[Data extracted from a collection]
--- START ---

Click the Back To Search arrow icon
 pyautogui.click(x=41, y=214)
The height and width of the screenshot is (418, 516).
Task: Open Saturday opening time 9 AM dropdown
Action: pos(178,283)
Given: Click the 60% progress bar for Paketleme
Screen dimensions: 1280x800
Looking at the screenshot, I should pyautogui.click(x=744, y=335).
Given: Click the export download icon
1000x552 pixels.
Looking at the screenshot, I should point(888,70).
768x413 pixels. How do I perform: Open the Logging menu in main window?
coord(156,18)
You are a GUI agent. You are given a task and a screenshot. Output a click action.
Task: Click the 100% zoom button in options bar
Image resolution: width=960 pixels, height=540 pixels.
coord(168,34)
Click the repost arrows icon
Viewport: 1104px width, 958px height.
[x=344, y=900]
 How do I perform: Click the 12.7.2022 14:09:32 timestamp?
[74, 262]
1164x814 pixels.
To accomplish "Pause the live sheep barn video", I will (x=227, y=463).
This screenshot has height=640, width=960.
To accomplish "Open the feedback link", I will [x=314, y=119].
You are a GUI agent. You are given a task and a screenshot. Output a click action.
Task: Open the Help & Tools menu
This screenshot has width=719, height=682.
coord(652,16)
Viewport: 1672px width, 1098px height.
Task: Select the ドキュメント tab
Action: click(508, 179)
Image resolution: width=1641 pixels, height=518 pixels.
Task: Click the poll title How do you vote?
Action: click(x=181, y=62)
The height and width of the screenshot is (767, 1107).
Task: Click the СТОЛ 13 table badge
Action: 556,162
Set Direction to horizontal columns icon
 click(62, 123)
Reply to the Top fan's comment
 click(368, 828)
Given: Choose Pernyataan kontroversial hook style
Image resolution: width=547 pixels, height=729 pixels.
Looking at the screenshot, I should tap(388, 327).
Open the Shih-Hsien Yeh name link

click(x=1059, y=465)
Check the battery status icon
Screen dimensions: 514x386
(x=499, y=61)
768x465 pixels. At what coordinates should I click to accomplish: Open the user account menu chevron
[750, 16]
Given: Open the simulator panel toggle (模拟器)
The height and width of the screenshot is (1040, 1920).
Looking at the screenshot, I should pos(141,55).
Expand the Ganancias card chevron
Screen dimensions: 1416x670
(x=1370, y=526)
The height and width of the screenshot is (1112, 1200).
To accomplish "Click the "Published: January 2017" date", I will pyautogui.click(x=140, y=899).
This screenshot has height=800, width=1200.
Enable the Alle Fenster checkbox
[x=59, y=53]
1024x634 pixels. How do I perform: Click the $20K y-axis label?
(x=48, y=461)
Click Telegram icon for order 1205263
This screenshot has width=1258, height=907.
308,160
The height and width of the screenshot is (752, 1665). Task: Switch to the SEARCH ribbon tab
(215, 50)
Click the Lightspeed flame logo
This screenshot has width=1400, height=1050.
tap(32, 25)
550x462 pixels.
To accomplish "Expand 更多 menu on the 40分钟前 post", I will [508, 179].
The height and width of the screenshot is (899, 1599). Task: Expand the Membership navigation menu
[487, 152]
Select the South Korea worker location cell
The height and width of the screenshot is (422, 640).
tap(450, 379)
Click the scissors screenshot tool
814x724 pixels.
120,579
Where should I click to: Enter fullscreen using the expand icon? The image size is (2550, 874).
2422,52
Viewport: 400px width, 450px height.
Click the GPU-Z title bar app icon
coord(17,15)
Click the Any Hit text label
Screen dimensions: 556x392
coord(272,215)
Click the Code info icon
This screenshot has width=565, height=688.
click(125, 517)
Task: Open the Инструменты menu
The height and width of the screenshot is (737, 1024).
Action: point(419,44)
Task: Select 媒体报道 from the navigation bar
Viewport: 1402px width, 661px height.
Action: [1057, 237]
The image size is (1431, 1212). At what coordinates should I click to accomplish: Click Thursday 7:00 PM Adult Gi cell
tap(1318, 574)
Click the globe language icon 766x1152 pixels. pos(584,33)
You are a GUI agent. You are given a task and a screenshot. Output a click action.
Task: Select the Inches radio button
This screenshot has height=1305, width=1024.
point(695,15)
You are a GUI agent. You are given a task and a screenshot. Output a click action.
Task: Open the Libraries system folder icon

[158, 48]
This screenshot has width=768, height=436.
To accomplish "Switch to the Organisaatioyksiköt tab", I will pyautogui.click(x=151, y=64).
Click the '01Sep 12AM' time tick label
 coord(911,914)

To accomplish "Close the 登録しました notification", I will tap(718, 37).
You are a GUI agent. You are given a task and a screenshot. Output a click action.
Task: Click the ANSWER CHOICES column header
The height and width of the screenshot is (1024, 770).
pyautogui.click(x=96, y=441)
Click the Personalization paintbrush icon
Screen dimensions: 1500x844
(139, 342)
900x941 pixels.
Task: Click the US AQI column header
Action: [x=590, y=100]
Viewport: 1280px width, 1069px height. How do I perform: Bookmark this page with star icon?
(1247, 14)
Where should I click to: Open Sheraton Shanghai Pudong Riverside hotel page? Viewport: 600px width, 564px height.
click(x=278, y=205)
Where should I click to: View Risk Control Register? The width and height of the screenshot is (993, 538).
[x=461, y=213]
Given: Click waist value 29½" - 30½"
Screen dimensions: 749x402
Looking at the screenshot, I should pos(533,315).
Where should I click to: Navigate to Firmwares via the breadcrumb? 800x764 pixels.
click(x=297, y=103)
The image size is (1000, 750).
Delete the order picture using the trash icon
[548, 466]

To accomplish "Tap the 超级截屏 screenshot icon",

--- END ---

* [Work to complete]:
Exactly as they stand above, repeat all the records.

* [Written solution]:
Click the Back To Search arrow icon
 pyautogui.click(x=41, y=214)
The height and width of the screenshot is (418, 516).
Task: Open Saturday opening time 9 AM dropdown
Action: pos(178,283)
Given: Click the 60% progress bar for Paketleme
Screen dimensions: 1280x800
Looking at the screenshot, I should pyautogui.click(x=744, y=335).
Given: Click the export download icon
1000x552 pixels.
Looking at the screenshot, I should point(888,70).
768x413 pixels. How do I perform: Open the Logging menu in main window?
coord(156,18)
You are a GUI agent. You are given a task and a screenshot. Output a click action.
Task: Click the 100% zoom button in options bar
Image resolution: width=960 pixels, height=540 pixels.
coord(168,34)
Click the repost arrows icon
Viewport: 1104px width, 958px height.
[x=344, y=900]
 How do I perform: Click the 12.7.2022 14:09:32 timestamp?
[74, 262]
1164x814 pixels.
To accomplish "Pause the live sheep barn video", I will (x=227, y=463).
This screenshot has height=640, width=960.
To accomplish "Open the feedback link", I will [x=314, y=119].
You are a GUI agent. You are given a task and a screenshot. Output a click action.
Task: Open the Help & Tools menu
This screenshot has width=719, height=682.
coord(652,16)
Viewport: 1672px width, 1098px height.
Task: Select the ドキュメント tab
Action: click(508, 179)
Image resolution: width=1641 pixels, height=518 pixels.
Task: Click the poll title How do you vote?
Action: click(x=181, y=62)
The height and width of the screenshot is (767, 1107).
Task: Click the СТОЛ 13 table badge
Action: 556,162
Set Direction to horizontal columns icon
 click(62, 123)
Reply to the Top fan's comment
 click(368, 828)
Given: Choose Pernyataan kontroversial hook style
Image resolution: width=547 pixels, height=729 pixels.
Looking at the screenshot, I should tap(388, 327).
Open the Shih-Hsien Yeh name link

click(x=1059, y=465)
Check the battery status icon
Screen dimensions: 514x386
(x=499, y=61)
768x465 pixels. At what coordinates should I click to accomplish: Open the user account menu chevron
[750, 16]
Given: Open the simulator panel toggle (模拟器)
The height and width of the screenshot is (1040, 1920).
Looking at the screenshot, I should pos(141,55).
Expand the Ganancias card chevron
Screen dimensions: 1416x670
(x=1370, y=526)
The height and width of the screenshot is (1112, 1200).
To accomplish "Click the "Published: January 2017" date", I will pyautogui.click(x=140, y=899).
This screenshot has height=800, width=1200.
Enable the Alle Fenster checkbox
[x=59, y=53]
1024x634 pixels. How do I perform: Click the $20K y-axis label?
(x=48, y=461)
Click Telegram icon for order 1205263
This screenshot has width=1258, height=907.
308,160
The height and width of the screenshot is (752, 1665). Task: Switch to the SEARCH ribbon tab
(215, 50)
Click the Lightspeed flame logo
This screenshot has width=1400, height=1050.
tap(32, 25)
550x462 pixels.
To accomplish "Expand 更多 menu on the 40分钟前 post", I will [508, 179].
The height and width of the screenshot is (899, 1599). Task: Expand the Membership navigation menu
[487, 152]
Select the South Korea worker location cell
The height and width of the screenshot is (422, 640).
tap(450, 379)
Click the scissors screenshot tool
814x724 pixels.
120,579
Where should I click to: Enter fullscreen using the expand icon? The image size is (2550, 874).
2422,52
Viewport: 400px width, 450px height.
Click the GPU-Z title bar app icon
coord(17,15)
Click the Any Hit text label
Screen dimensions: 556x392
coord(272,215)
Click the Code info icon
This screenshot has width=565, height=688.
click(125, 517)
Task: Open the Инструменты menu
The height and width of the screenshot is (737, 1024).
Action: point(419,44)
Task: Select 媒体报道 from the navigation bar
Viewport: 1402px width, 661px height.
Action: [1057, 237]
The image size is (1431, 1212). At what coordinates should I click to accomplish: Click Thursday 7:00 PM Adult Gi cell
tap(1318, 574)
Click the globe language icon 766x1152 pixels. pos(584,33)
You are a GUI agent. You are given a task and a screenshot. Output a click action.
Task: Select the Inches radio button
This screenshot has height=1305, width=1024.
point(695,15)
You are a GUI agent. You are given a task and a screenshot. Output a click action.
Task: Open the Libraries system folder icon

[158, 48]
This screenshot has width=768, height=436.
To accomplish "Switch to the Organisaatioyksiköt tab", I will pyautogui.click(x=151, y=64).
Click the '01Sep 12AM' time tick label
 coord(911,914)

To accomplish "Close the 登録しました notification", I will tap(718, 37).
You are a GUI agent. You are given a task and a screenshot. Output a click action.
Task: Click the ANSWER CHOICES column header
The height and width of the screenshot is (1024, 770).
pyautogui.click(x=96, y=441)
Click the Personalization paintbrush icon
Screen dimensions: 1500x844
(139, 342)
900x941 pixels.
Task: Click the US AQI column header
Action: [x=590, y=100]
Viewport: 1280px width, 1069px height. How do I perform: Bookmark this page with star icon?
(1247, 14)
Where should I click to: Open Sheraton Shanghai Pudong Riverside hotel page? Viewport: 600px width, 564px height.
click(x=278, y=205)
Where should I click to: View Risk Control Register? The width and height of the screenshot is (993, 538).
[x=461, y=213]
Given: Click waist value 29½" - 30½"
Screen dimensions: 749x402
Looking at the screenshot, I should pos(533,315).
Where should I click to: Navigate to Firmwares via the breadcrumb? 800x764 pixels.
click(x=297, y=103)
The image size is (1000, 750).
Delete the order picture using the trash icon
[548, 466]

To accomplish "Tap the 超级截屏 screenshot icon",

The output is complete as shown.